▸ **Task goal**:
In the text below about Good Samaritan laws in China, what does a Good Samaritan Law offer to people who help in an emergency?

▸ **Document passage**:
· · · ·

Following last weekend's near-drowning incident at a Beijing pool that saw a former brand manager of beijingkids, our sister publication, assist a young girl, it's worth revisiting a subject that pops up from time to time: when is it ok to help?
For would-be rescuers in China, those who would render assistance to a stranger: there is no Good Samaritan Law in China at the moment. In simple terms, a Good Samaritan Law offers legal protection to passersby and lay people who offer assistance in an emergency, within the scope of their training. For example, under such a legal umbrella, if someone with training performs CPR during an emergency, and the victim survives but has his or her ribs cracked in the process (a common occurrence), the rescuer cannot be sued for injuring the victim.
Without that legal protection, many otherwise willing people turn away from rendering assistance in emergency situations. Beijing also has a low rate of CPR and first aid training, including among security personnel at commercial and residential estates, and apparently among lifeguards at public pools.

· · · ·

▸ **Dataset section**:
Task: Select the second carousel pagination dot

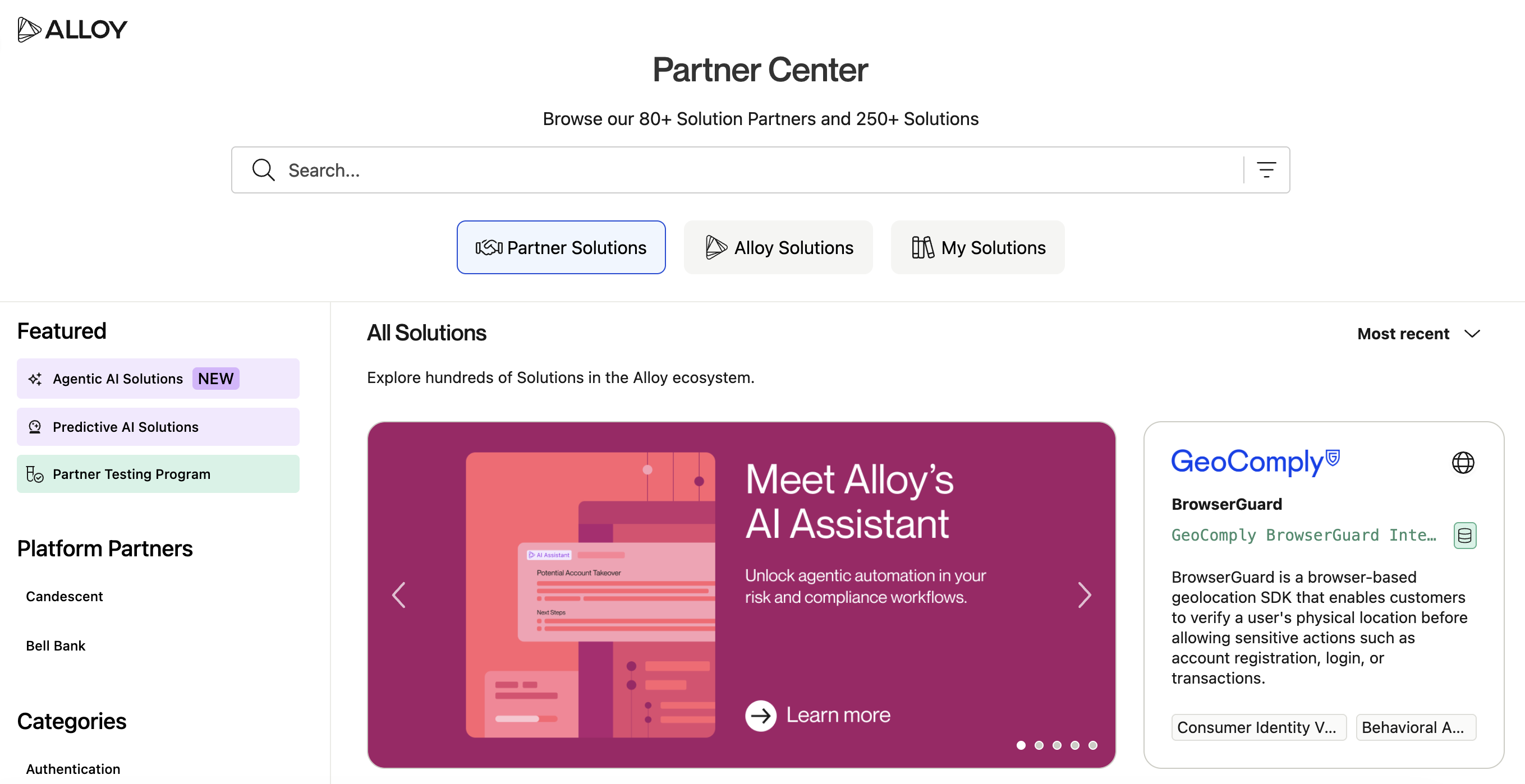Action: [x=1039, y=745]
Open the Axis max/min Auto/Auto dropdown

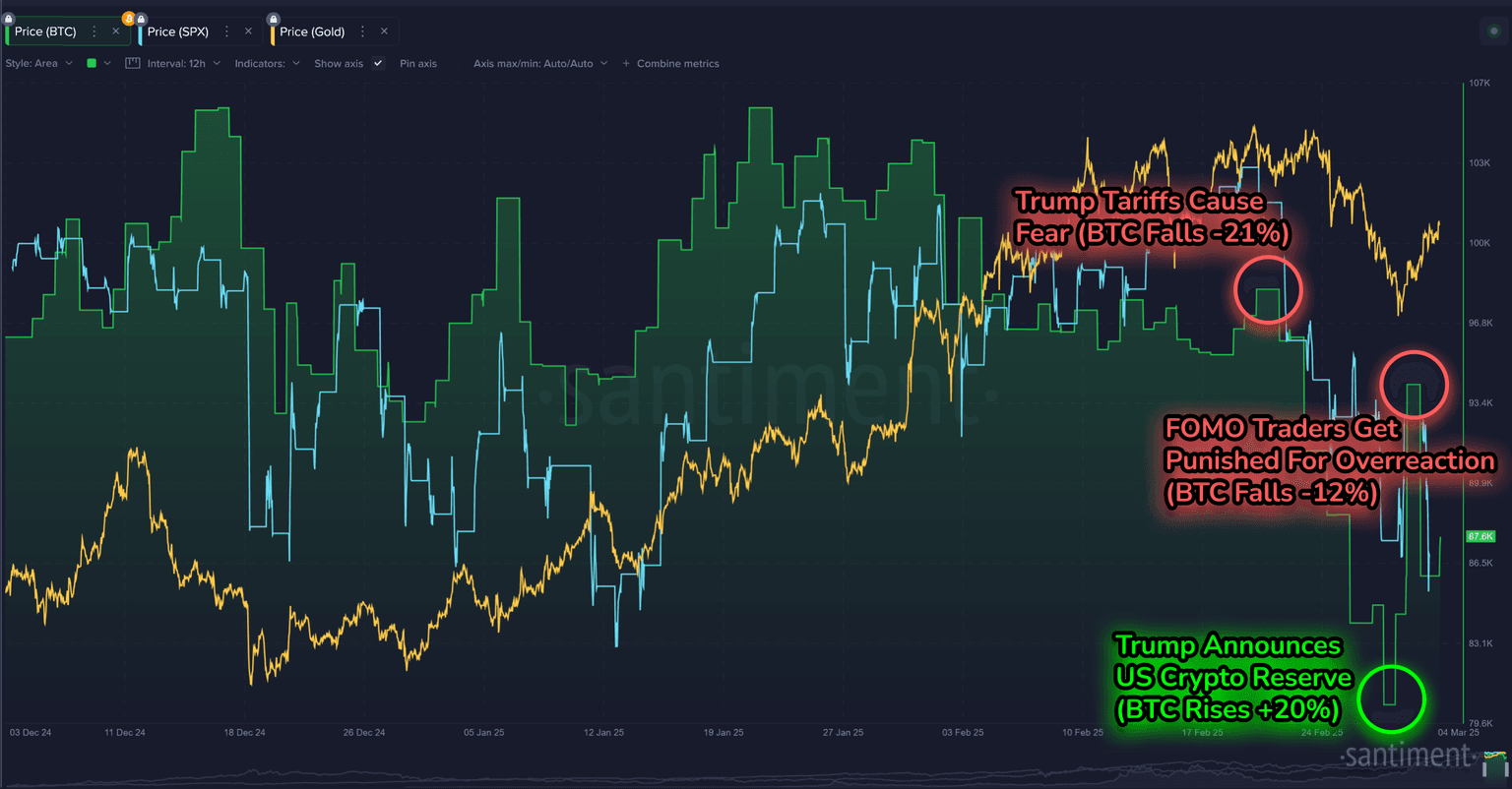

· · · ·

▸ **Task answer**:
It offers legal protection to passersby and lay people who give assistance in an emergency, within the scope of their training.